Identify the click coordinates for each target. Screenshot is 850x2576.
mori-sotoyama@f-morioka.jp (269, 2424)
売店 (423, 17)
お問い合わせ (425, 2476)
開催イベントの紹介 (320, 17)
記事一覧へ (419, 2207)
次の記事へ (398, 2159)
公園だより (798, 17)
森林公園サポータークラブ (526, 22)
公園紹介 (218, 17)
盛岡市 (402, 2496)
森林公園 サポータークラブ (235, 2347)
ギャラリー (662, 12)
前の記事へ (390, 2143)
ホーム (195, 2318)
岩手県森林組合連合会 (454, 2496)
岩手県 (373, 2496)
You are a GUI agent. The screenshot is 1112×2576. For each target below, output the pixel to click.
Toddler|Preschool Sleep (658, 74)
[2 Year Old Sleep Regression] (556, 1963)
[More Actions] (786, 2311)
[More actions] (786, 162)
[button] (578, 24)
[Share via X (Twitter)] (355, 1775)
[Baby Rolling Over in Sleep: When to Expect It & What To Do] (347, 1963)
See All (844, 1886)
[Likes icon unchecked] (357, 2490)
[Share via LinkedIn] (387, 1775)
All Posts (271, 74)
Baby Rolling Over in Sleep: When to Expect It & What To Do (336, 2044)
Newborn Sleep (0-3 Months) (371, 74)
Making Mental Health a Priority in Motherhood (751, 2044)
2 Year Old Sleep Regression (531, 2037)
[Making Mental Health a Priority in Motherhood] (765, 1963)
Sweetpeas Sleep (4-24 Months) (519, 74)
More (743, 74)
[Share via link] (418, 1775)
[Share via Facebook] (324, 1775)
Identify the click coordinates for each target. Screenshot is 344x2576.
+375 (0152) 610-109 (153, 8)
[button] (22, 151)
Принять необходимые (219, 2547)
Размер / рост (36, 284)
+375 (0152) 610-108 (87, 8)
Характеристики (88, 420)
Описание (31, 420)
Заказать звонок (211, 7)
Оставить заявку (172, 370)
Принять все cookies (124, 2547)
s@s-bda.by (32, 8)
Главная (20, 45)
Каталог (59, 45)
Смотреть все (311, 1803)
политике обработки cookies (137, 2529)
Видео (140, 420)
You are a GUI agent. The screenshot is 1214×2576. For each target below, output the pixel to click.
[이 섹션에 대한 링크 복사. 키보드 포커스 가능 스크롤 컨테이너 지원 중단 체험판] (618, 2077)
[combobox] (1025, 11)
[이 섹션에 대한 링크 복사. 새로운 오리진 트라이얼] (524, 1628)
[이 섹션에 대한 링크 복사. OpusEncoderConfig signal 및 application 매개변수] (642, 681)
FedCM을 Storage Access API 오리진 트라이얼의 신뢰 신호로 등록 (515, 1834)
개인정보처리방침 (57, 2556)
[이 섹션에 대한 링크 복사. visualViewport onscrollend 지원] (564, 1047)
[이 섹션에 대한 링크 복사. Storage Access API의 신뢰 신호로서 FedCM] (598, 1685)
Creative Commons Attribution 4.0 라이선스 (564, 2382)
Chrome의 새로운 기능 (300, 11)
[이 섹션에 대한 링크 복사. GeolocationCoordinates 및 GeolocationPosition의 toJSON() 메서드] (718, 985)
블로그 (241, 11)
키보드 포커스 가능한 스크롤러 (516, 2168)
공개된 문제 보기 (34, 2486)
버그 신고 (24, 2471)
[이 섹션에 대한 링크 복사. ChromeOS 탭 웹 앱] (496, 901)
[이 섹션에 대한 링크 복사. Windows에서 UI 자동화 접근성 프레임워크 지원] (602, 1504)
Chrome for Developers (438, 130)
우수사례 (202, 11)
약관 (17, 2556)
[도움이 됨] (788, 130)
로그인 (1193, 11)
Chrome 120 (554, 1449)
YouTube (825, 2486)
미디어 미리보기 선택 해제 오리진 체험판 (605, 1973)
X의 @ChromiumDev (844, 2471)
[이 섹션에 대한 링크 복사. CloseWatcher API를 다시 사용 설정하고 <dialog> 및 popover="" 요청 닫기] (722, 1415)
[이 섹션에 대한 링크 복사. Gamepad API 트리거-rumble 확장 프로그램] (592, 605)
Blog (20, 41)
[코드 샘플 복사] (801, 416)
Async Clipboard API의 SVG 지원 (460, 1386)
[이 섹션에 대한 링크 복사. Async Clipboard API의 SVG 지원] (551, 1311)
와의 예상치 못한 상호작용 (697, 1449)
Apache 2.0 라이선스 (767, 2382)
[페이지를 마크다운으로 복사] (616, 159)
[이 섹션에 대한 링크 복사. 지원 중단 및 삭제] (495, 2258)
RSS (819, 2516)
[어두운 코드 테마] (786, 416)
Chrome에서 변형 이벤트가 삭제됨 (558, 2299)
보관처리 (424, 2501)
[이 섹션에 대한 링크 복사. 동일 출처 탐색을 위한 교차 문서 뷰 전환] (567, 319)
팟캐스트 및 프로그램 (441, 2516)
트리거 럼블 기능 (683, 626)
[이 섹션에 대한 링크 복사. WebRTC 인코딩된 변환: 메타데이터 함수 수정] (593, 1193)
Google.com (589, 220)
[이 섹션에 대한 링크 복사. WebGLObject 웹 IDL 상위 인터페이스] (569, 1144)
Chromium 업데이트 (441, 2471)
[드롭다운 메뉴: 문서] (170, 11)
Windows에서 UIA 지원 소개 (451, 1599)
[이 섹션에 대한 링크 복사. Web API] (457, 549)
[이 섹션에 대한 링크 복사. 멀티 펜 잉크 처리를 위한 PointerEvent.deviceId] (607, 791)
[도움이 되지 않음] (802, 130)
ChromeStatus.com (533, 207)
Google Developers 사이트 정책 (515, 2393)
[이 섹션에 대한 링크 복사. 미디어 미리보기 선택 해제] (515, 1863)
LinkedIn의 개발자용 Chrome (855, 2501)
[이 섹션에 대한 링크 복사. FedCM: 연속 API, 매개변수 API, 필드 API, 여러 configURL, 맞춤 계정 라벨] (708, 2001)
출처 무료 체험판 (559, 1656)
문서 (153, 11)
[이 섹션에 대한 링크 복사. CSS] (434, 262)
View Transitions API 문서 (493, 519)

+---+

▶ Exercise requirements
Quote in full each line from the top of the records above through the line with "Making Mental Health a Priority in Motherhood (751, 2044)"; stop after that line.

▶ Output for this exercise
Identify the click coordinates for each target. Screenshot is 850x2576.
mori-sotoyama@f-morioka.jp (269, 2424)
売店 (423, 17)
お問い合わせ (425, 2476)
開催イベントの紹介 (320, 17)
記事一覧へ (419, 2207)
次の記事へ (398, 2159)
公園だより (798, 17)
森林公園サポータークラブ (526, 22)
公園紹介 (218, 17)
盛岡市 (402, 2496)
森林公園 サポータークラブ (235, 2347)
ギャラリー (662, 12)
前の記事へ (390, 2143)
ホーム (195, 2318)
岩手県森林組合連合会 (454, 2496)
岩手県 (373, 2496)
You are a GUI agent. The screenshot is 1112×2576. For each target below, output the pixel to click.
Toddler|Preschool Sleep (658, 74)
[2 Year Old Sleep Regression] (556, 1963)
[More Actions] (786, 2311)
[More actions] (786, 162)
[button] (578, 24)
[Share via X (Twitter)] (355, 1775)
[Baby Rolling Over in Sleep: When to Expect It & What To Do] (347, 1963)
See All (844, 1886)
[Likes icon unchecked] (357, 2490)
[Share via LinkedIn] (387, 1775)
All Posts (271, 74)
Baby Rolling Over in Sleep: When to Expect It & What To Do (336, 2044)
Newborn Sleep (0-3 Months) (371, 74)
Making Mental Health a Priority in Motherhood (751, 2044)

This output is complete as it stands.